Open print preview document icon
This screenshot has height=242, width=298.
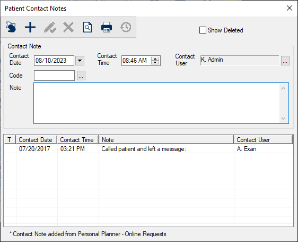(87, 27)
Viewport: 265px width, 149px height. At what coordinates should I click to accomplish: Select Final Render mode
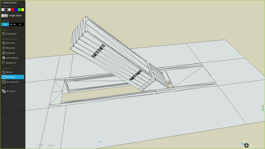(x=11, y=34)
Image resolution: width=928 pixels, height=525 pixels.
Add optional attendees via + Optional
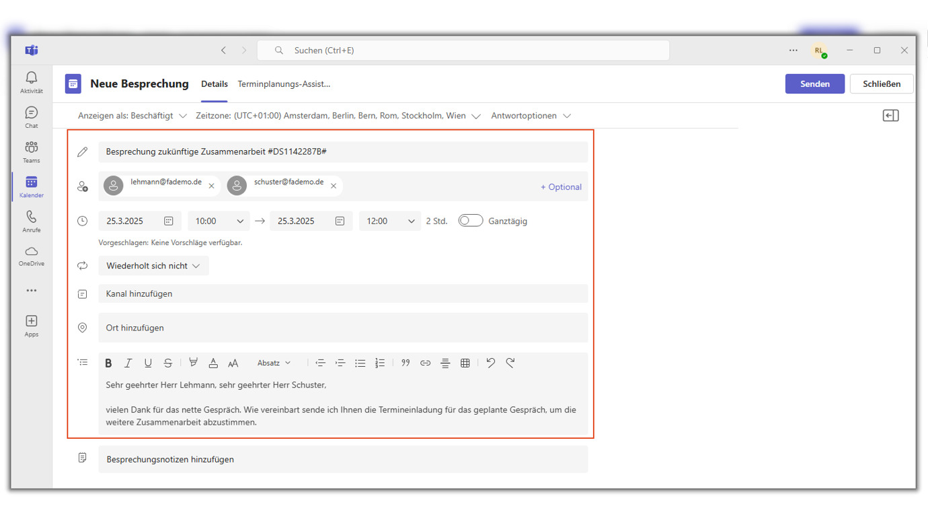[561, 187]
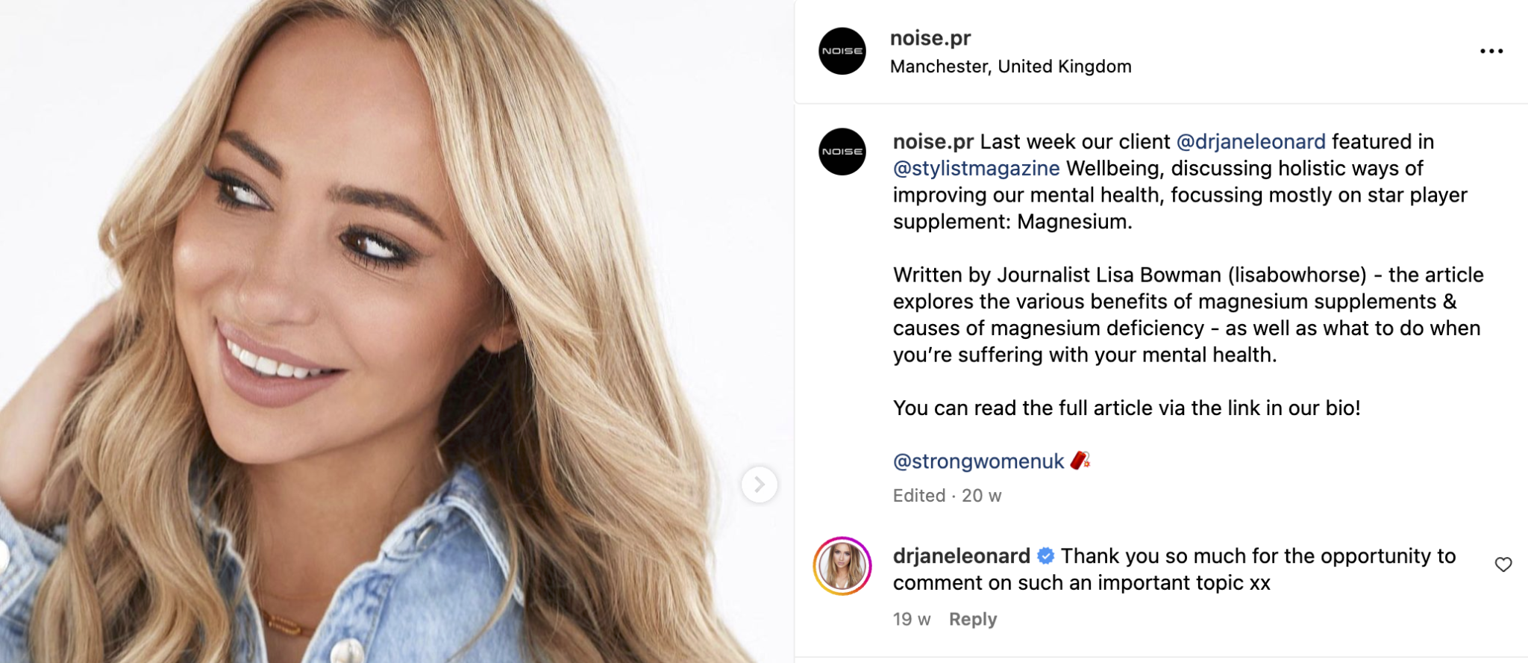Open the noise.pr avatar beside caption
1528x663 pixels.
click(x=842, y=152)
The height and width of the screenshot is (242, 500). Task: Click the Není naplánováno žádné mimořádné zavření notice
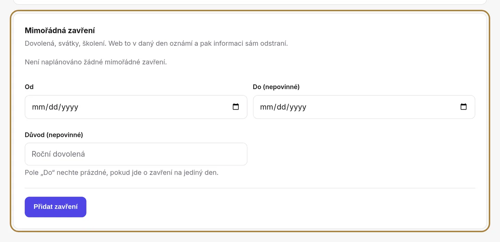click(96, 62)
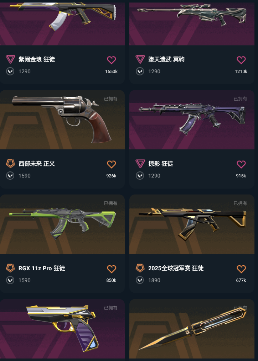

Assigned task
Could the entries above be printed again exactly, apart from the pictures?

Answer to the problem
Open print preview document icon
This screenshot has height=242, width=298.
(87, 27)
Viewport: 265px width, 149px height. At what coordinates should I click to accomplish: Select Final Render mode
(x=11, y=34)
Image resolution: width=928 pixels, height=525 pixels.
Add optional attendees via + Optional
[561, 187]
Open the noise.pr avatar beside caption
1528x663 pixels.
click(x=842, y=152)
The height and width of the screenshot is (242, 500). Task: Click the Není naplánováno žádné mimořádné zavření notice
click(96, 62)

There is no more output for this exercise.